_Task to carry out_
Below are records to be repeated in full. Give them exactly.

_The input_
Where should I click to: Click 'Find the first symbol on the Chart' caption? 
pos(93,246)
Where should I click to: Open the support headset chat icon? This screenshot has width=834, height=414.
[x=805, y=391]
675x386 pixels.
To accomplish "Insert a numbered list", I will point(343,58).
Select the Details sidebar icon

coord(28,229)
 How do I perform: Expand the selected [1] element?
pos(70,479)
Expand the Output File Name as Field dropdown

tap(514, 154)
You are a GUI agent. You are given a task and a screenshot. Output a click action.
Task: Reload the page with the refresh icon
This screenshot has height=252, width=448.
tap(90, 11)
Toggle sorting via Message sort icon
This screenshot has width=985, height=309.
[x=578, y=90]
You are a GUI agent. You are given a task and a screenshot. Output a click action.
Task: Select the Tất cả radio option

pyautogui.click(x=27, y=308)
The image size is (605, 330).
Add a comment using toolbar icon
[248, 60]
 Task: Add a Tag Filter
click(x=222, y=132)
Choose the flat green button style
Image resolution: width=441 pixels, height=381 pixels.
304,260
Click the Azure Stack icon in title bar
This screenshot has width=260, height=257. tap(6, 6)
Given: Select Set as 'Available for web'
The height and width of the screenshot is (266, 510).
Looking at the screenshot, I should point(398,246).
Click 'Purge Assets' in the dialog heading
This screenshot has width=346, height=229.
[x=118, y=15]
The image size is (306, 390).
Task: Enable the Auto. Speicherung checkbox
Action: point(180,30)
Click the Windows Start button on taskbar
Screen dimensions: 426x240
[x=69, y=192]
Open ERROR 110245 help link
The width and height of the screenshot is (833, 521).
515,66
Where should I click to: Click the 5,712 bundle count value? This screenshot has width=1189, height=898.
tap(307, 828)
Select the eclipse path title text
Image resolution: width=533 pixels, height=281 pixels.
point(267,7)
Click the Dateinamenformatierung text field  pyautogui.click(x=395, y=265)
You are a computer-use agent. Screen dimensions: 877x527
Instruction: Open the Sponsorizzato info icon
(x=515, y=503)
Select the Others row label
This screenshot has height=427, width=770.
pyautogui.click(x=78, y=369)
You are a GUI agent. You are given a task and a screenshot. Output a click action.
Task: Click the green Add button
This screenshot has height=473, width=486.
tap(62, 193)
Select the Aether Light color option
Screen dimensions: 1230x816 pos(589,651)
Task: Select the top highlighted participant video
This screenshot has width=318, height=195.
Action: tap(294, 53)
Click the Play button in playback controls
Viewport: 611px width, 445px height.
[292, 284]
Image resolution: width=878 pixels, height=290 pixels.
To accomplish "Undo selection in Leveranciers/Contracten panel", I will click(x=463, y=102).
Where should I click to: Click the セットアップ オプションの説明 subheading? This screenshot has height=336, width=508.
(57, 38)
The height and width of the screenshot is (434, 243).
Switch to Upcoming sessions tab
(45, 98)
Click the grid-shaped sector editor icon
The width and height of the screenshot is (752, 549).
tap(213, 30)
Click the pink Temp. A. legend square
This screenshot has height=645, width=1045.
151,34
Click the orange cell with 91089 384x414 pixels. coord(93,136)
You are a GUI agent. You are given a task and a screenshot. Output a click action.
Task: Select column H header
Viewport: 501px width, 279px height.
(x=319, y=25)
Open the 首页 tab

_Finished exercise_
Where should I click to: Click 'Find the first symbol on the Chart' caption? 
pos(93,246)
Where should I click to: Open the support headset chat icon? This screenshot has width=834, height=414.
[x=805, y=391]
675x386 pixels.
To accomplish "Insert a numbered list", I will point(343,58).
Select the Details sidebar icon

coord(28,229)
 How do I perform: Expand the selected [1] element?
pos(70,479)
Expand the Output File Name as Field dropdown

tap(514, 154)
You are a GUI agent. You are given a task and a screenshot. Output a click action.
Task: Reload the page with the refresh icon
This screenshot has height=252, width=448.
tap(90, 11)
Toggle sorting via Message sort icon
This screenshot has width=985, height=309.
[x=578, y=90]
You are a GUI agent. You are given a task and a screenshot. Output a click action.
Task: Select the Tất cả radio option

pyautogui.click(x=27, y=308)
The image size is (605, 330).
Add a comment using toolbar icon
[248, 60]
 Task: Add a Tag Filter
click(x=222, y=132)
Choose the flat green button style
Image resolution: width=441 pixels, height=381 pixels.
304,260
Click the Azure Stack icon in title bar
This screenshot has width=260, height=257. tap(6, 6)
Given: Select Set as 'Available for web'
The height and width of the screenshot is (266, 510).
Looking at the screenshot, I should point(398,246).
Click 'Purge Assets' in the dialog heading
This screenshot has width=346, height=229.
[x=118, y=15]
The image size is (306, 390).
Task: Enable the Auto. Speicherung checkbox
Action: point(180,30)
Click the Windows Start button on taskbar
Screen dimensions: 426x240
[x=69, y=192]
Open ERROR 110245 help link
The width and height of the screenshot is (833, 521).
515,66
Where should I click to: Click the 5,712 bundle count value? This screenshot has width=1189, height=898.
tap(307, 828)
Select the eclipse path title text
Image resolution: width=533 pixels, height=281 pixels.
point(267,7)
Click the Dateinamenformatierung text field  pyautogui.click(x=395, y=265)
You are a computer-use agent. Screen dimensions: 877x527
Instruction: Open the Sponsorizzato info icon
(x=515, y=503)
Select the Others row label
This screenshot has height=427, width=770.
pyautogui.click(x=78, y=369)
You are a GUI agent. You are given a task and a screenshot. Output a click action.
Task: Click the green Add button
This screenshot has height=473, width=486.
tap(62, 193)
Select the Aether Light color option
Screen dimensions: 1230x816 pos(589,651)
Task: Select the top highlighted participant video
This screenshot has width=318, height=195.
Action: tap(294, 53)
Click the Play button in playback controls
Viewport: 611px width, 445px height.
[292, 284]
Image resolution: width=878 pixels, height=290 pixels.
To accomplish "Undo selection in Leveranciers/Contracten panel", I will click(x=463, y=102).
Where should I click to: Click the セットアップ オプションの説明 subheading? This screenshot has height=336, width=508.
(57, 38)
The height and width of the screenshot is (434, 243).
Switch to Upcoming sessions tab
(45, 98)
Click the grid-shaped sector editor icon
The width and height of the screenshot is (752, 549).
tap(213, 30)
Click the pink Temp. A. legend square
This screenshot has height=645, width=1045.
151,34
Click the orange cell with 91089 384x414 pixels. coord(93,136)
You are a GUI agent. You are given a task and a screenshot. Output a click action.
Task: Select column H header
Viewport: 501px width, 279px height.
(x=319, y=25)
Open the 首页 tab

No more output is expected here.